▶ [Your assignment] Every entry must come back exactly as it was given.

Items from a data source
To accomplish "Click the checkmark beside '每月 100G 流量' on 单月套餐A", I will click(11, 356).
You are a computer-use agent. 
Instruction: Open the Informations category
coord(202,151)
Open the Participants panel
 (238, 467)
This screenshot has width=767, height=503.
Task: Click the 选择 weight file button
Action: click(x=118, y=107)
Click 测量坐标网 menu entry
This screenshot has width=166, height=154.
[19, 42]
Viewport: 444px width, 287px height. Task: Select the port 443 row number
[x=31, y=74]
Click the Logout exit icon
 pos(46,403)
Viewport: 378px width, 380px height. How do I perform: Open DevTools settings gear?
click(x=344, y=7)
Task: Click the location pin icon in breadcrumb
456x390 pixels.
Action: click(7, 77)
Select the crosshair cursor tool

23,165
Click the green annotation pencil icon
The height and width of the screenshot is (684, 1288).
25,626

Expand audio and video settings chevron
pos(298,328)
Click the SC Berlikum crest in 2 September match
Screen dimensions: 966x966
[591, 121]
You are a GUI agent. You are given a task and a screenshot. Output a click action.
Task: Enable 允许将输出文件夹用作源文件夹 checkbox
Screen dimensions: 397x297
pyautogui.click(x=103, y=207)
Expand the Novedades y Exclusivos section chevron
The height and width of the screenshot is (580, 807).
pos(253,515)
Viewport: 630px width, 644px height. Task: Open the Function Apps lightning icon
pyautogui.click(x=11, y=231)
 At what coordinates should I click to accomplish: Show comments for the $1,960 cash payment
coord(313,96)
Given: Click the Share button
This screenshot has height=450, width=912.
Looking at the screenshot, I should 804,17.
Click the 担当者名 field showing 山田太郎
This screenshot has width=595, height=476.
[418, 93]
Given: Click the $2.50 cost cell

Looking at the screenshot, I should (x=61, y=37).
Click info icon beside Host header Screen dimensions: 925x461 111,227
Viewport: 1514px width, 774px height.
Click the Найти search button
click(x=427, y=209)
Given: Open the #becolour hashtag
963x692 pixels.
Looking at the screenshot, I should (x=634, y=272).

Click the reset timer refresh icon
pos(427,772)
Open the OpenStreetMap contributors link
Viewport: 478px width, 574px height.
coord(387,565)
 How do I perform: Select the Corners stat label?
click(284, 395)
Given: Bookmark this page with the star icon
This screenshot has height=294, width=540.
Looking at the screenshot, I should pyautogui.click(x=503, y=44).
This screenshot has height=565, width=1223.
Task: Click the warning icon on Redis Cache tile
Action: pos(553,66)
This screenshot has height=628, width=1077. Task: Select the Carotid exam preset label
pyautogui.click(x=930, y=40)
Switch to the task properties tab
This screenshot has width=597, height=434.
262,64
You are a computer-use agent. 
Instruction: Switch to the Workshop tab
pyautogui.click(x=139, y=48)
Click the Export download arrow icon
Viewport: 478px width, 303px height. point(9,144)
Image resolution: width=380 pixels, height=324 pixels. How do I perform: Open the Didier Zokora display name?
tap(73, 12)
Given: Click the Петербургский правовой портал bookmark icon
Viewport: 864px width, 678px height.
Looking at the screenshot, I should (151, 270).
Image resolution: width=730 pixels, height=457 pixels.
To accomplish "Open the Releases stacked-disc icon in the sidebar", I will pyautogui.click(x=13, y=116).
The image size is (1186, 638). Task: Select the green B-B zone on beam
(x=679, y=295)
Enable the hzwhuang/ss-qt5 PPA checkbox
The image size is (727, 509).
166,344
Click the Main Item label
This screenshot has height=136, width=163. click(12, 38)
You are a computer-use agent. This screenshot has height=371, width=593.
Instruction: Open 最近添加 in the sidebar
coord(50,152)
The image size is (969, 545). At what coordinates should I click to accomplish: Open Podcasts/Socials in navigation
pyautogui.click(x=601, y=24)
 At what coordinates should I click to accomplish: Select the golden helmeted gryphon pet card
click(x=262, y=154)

▶ [Response]
To accomplish "Click the checkmark beside '每月 100G 流量' on 单月套餐A", I will click(11, 356).
You are a computer-use agent. 
Instruction: Open the Informations category
coord(202,151)
Open the Participants panel
 (238, 467)
This screenshot has width=767, height=503.
Task: Click the 选择 weight file button
Action: click(x=118, y=107)
Click 测量坐标网 menu entry
This screenshot has width=166, height=154.
[19, 42]
Viewport: 444px width, 287px height. Task: Select the port 443 row number
[x=31, y=74]
Click the Logout exit icon
 pos(46,403)
Viewport: 378px width, 380px height. How do I perform: Open DevTools settings gear?
click(x=344, y=7)
Task: Click the location pin icon in breadcrumb
456x390 pixels.
Action: click(7, 77)
Select the crosshair cursor tool

23,165
Click the green annotation pencil icon
The height and width of the screenshot is (684, 1288).
25,626

Expand audio and video settings chevron
pos(298,328)
Click the SC Berlikum crest in 2 September match
Screen dimensions: 966x966
[591, 121]
You are a GUI agent. You are given a task and a screenshot. Output a click action.
Task: Enable 允许将输出文件夹用作源文件夹 checkbox
Screen dimensions: 397x297
pyautogui.click(x=103, y=207)
Expand the Novedades y Exclusivos section chevron
The height and width of the screenshot is (580, 807).
pos(253,515)
Viewport: 630px width, 644px height. Task: Open the Function Apps lightning icon
pyautogui.click(x=11, y=231)
 At what coordinates should I click to accomplish: Show comments for the $1,960 cash payment
coord(313,96)
Given: Click the Share button
This screenshot has height=450, width=912.
Looking at the screenshot, I should 804,17.
Click the 担当者名 field showing 山田太郎
This screenshot has width=595, height=476.
[418, 93]
Given: Click the $2.50 cost cell

Looking at the screenshot, I should (x=61, y=37).
Click info icon beside Host header Screen dimensions: 925x461 111,227
Viewport: 1514px width, 774px height.
Click the Найти search button
click(x=427, y=209)
Given: Open the #becolour hashtag
963x692 pixels.
Looking at the screenshot, I should (x=634, y=272).

Click the reset timer refresh icon
pos(427,772)
Open the OpenStreetMap contributors link
Viewport: 478px width, 574px height.
coord(387,565)
 How do I perform: Select the Corners stat label?
click(284, 395)
Given: Bookmark this page with the star icon
This screenshot has height=294, width=540.
Looking at the screenshot, I should pyautogui.click(x=503, y=44).
This screenshot has height=565, width=1223.
Task: Click the warning icon on Redis Cache tile
Action: pos(553,66)
This screenshot has height=628, width=1077. Task: Select the Carotid exam preset label
pyautogui.click(x=930, y=40)
Switch to the task properties tab
This screenshot has width=597, height=434.
262,64
You are a computer-use agent. 
Instruction: Switch to the Workshop tab
pyautogui.click(x=139, y=48)
Click the Export download arrow icon
Viewport: 478px width, 303px height. point(9,144)
Image resolution: width=380 pixels, height=324 pixels. How do I perform: Open the Didier Zokora display name?
tap(73, 12)
Given: Click the Петербургский правовой портал bookmark icon
Viewport: 864px width, 678px height.
Looking at the screenshot, I should (151, 270).
Image resolution: width=730 pixels, height=457 pixels.
To accomplish "Open the Releases stacked-disc icon in the sidebar", I will pyautogui.click(x=13, y=116).
The image size is (1186, 638). Task: Select the green B-B zone on beam
(x=679, y=295)
Enable the hzwhuang/ss-qt5 PPA checkbox
The image size is (727, 509).
166,344
Click the Main Item label
This screenshot has height=136, width=163. click(12, 38)
You are a computer-use agent. This screenshot has height=371, width=593.
Instruction: Open 最近添加 in the sidebar
coord(50,152)
The image size is (969, 545). At what coordinates should I click to accomplish: Open Podcasts/Socials in navigation
pyautogui.click(x=601, y=24)
 At what coordinates should I click to accomplish: Select the golden helmeted gryphon pet card
click(x=262, y=154)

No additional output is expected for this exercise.